EXERCISE REQUIREMENTS - Take the lines below between the one holding "Click the dimmed city skyline image" and the one holding "Task: Open the notifications bell icon", inclusive, and copy them exactly. Add nothing.

[Dataset entries]
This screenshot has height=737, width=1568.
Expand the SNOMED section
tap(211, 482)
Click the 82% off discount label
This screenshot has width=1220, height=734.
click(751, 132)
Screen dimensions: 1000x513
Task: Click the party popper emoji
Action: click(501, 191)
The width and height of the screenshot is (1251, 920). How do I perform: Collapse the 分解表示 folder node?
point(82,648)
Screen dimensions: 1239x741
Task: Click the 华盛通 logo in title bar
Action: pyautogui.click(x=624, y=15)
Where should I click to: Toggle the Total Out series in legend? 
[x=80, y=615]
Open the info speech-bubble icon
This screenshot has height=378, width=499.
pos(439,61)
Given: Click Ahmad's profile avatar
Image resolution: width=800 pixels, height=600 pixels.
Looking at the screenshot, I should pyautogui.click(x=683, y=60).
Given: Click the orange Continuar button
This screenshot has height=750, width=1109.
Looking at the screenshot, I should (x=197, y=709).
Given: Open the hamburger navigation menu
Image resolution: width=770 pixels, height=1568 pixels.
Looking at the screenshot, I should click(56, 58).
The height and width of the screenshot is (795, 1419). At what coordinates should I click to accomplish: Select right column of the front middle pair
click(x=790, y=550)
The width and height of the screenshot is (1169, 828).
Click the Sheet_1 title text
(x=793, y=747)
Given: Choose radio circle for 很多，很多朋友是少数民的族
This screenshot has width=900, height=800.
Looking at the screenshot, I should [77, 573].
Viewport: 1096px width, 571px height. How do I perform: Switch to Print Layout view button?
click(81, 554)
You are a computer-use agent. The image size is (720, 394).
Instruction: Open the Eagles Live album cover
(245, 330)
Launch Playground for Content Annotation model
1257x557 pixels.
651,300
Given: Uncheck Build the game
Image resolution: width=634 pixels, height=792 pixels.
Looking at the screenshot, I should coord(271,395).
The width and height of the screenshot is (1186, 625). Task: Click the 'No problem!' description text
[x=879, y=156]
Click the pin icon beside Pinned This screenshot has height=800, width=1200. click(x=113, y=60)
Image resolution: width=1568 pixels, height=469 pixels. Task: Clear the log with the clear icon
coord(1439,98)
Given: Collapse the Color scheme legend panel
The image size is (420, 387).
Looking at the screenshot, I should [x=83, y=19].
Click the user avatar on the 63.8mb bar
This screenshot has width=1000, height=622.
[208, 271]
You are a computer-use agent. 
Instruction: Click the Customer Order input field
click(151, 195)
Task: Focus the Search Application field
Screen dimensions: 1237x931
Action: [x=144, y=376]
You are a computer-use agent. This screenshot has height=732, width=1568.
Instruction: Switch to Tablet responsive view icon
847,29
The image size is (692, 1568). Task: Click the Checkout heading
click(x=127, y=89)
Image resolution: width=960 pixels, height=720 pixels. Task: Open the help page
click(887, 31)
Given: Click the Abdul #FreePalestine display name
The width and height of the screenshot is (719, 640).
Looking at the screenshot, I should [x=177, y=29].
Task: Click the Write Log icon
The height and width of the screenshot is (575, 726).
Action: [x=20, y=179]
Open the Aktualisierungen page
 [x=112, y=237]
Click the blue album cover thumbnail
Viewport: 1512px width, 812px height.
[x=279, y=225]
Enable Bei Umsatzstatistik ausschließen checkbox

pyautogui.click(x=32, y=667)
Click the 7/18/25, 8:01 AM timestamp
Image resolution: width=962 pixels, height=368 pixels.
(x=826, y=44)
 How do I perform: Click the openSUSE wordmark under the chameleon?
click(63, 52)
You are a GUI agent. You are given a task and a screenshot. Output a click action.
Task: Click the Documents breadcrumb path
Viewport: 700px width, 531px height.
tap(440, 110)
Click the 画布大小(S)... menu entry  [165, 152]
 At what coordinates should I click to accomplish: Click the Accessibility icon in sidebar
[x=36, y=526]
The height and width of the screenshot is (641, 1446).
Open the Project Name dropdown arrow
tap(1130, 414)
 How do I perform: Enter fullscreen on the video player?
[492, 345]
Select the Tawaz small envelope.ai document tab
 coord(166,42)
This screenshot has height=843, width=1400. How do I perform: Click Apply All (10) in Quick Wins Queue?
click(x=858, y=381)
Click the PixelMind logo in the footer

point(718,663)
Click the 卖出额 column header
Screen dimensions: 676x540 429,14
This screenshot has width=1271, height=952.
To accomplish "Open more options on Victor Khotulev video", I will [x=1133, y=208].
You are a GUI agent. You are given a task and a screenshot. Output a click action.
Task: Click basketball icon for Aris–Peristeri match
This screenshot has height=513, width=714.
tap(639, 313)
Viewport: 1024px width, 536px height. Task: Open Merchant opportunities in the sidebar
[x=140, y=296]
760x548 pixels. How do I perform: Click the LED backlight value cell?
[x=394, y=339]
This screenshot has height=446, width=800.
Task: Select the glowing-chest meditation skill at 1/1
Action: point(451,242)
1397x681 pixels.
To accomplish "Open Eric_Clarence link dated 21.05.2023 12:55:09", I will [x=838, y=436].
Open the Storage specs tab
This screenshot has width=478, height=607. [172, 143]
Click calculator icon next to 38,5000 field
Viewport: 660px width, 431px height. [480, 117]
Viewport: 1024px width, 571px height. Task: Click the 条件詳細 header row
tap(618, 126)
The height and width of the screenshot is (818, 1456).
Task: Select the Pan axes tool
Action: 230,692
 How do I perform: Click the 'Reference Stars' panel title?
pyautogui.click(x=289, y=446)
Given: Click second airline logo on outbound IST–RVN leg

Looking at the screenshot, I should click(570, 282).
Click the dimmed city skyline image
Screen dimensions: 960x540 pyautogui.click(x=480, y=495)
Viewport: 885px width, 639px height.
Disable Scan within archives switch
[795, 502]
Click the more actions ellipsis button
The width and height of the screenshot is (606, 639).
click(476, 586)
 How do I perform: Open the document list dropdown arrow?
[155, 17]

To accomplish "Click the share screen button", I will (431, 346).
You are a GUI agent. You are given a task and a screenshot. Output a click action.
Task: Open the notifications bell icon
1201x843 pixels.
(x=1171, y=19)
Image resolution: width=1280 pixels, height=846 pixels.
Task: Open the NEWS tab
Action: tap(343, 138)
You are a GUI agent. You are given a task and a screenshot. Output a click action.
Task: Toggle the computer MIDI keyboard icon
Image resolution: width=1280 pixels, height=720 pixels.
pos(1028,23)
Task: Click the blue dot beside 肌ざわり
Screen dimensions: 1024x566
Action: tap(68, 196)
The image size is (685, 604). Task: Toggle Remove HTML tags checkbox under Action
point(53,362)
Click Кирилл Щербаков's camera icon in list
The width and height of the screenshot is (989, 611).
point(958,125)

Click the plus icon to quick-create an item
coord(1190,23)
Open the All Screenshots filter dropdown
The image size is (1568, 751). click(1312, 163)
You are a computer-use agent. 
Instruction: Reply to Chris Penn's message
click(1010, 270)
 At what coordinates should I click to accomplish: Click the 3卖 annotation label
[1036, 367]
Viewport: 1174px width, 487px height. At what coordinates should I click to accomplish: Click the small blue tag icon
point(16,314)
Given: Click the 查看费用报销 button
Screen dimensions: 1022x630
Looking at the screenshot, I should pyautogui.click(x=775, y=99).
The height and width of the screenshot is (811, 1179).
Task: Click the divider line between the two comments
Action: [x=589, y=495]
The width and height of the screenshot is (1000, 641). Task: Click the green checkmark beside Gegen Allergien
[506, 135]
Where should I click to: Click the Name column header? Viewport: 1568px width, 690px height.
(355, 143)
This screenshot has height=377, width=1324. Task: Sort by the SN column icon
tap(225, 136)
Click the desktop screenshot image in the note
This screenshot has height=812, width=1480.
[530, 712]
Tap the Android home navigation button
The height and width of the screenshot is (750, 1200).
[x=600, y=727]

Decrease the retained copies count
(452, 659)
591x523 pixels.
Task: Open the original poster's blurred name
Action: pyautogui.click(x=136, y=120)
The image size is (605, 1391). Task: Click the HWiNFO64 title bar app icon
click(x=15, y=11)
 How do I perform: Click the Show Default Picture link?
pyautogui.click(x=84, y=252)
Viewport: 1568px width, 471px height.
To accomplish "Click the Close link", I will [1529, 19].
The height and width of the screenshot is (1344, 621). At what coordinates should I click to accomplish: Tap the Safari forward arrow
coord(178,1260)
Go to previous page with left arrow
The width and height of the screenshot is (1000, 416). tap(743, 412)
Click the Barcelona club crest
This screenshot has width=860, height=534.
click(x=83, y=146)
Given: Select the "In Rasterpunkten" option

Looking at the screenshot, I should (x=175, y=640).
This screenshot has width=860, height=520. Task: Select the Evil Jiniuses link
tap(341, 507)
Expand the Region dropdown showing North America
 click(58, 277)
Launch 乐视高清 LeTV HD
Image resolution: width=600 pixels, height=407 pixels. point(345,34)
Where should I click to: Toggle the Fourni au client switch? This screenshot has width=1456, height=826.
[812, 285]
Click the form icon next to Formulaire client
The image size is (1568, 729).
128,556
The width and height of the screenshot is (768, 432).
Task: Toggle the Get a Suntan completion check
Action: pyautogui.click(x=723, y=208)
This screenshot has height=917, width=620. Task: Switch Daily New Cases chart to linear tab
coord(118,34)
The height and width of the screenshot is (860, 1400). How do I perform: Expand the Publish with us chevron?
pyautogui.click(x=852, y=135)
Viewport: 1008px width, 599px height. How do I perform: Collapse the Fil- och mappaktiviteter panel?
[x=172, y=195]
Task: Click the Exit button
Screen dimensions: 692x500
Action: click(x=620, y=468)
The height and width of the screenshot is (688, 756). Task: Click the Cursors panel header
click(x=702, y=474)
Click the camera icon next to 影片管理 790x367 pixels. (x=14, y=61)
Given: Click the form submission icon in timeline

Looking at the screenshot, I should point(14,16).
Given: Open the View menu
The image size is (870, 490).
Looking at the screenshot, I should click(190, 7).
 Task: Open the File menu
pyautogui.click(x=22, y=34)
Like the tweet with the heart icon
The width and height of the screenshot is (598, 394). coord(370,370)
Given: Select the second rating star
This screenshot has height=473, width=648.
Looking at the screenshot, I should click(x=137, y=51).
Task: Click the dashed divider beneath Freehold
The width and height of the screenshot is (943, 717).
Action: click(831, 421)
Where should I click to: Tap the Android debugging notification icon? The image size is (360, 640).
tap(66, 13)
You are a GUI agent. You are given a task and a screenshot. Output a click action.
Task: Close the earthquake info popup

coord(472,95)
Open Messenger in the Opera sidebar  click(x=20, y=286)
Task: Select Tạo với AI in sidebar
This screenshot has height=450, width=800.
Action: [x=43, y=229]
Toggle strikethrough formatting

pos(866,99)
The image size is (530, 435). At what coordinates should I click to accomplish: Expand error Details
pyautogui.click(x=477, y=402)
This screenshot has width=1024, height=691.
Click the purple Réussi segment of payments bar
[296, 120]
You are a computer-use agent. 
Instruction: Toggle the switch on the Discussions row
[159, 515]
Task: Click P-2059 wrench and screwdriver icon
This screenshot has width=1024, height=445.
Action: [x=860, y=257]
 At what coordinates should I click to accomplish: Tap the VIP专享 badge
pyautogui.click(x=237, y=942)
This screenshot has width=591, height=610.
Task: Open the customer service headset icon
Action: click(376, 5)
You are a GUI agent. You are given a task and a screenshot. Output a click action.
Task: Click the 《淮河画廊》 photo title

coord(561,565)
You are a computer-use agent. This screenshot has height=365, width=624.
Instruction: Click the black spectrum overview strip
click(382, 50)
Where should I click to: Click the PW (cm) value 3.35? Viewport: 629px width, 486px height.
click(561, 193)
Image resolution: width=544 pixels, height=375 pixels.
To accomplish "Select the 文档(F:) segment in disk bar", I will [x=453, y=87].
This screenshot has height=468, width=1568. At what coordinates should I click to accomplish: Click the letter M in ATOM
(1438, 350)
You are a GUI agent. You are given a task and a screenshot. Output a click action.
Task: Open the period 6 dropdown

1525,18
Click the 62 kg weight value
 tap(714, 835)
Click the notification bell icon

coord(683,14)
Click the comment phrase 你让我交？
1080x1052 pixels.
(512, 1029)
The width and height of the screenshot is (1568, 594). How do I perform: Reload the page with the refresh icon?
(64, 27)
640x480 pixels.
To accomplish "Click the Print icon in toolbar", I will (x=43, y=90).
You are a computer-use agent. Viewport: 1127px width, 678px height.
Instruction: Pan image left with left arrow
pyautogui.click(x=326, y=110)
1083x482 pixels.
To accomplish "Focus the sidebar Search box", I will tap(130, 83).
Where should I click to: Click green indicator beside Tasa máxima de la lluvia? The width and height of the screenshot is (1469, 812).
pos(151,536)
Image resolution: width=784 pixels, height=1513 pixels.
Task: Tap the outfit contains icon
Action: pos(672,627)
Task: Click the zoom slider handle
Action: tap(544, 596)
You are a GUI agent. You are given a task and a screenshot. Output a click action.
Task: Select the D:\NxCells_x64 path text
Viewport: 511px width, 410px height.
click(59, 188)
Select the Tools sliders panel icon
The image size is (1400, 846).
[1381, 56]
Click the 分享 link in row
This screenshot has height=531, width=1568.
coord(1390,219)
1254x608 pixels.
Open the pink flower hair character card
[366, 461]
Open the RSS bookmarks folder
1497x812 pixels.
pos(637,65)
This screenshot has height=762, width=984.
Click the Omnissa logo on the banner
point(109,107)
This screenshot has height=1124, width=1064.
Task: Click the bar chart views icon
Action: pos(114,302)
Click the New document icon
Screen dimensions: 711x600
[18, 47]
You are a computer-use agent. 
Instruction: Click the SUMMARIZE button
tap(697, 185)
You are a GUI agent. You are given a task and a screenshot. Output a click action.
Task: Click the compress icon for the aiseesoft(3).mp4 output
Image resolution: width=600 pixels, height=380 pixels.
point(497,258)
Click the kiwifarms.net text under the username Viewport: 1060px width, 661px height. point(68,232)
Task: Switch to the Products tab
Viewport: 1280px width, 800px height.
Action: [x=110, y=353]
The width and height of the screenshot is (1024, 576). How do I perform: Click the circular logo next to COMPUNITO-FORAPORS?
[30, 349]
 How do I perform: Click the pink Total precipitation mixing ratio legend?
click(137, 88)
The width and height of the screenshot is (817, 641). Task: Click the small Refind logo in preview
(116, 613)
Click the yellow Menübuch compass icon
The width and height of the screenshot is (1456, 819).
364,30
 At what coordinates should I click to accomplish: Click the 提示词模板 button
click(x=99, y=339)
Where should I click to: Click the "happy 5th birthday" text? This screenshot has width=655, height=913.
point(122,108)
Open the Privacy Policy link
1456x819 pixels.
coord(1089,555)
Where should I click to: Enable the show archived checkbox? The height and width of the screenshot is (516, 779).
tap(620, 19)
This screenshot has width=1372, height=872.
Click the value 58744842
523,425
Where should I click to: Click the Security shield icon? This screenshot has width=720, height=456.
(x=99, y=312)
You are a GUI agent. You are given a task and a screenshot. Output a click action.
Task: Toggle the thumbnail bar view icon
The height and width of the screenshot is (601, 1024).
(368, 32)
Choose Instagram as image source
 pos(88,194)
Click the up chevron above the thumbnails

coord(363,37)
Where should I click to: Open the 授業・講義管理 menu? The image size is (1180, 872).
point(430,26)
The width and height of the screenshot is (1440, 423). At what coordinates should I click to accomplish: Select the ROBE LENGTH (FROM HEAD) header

TASK SOLUTION -
Click the dimmed city skyline image
Screen dimensions: 960x540 pyautogui.click(x=480, y=495)
Viewport: 885px width, 639px height.
Disable Scan within archives switch
[795, 502]
Click the more actions ellipsis button
The width and height of the screenshot is (606, 639).
click(476, 586)
 How do I perform: Open the document list dropdown arrow?
[155, 17]

To accomplish "Click the share screen button", I will (431, 346).
You are a GUI agent. You are given a task and a screenshot. Output a click action.
Task: Open the notifications bell icon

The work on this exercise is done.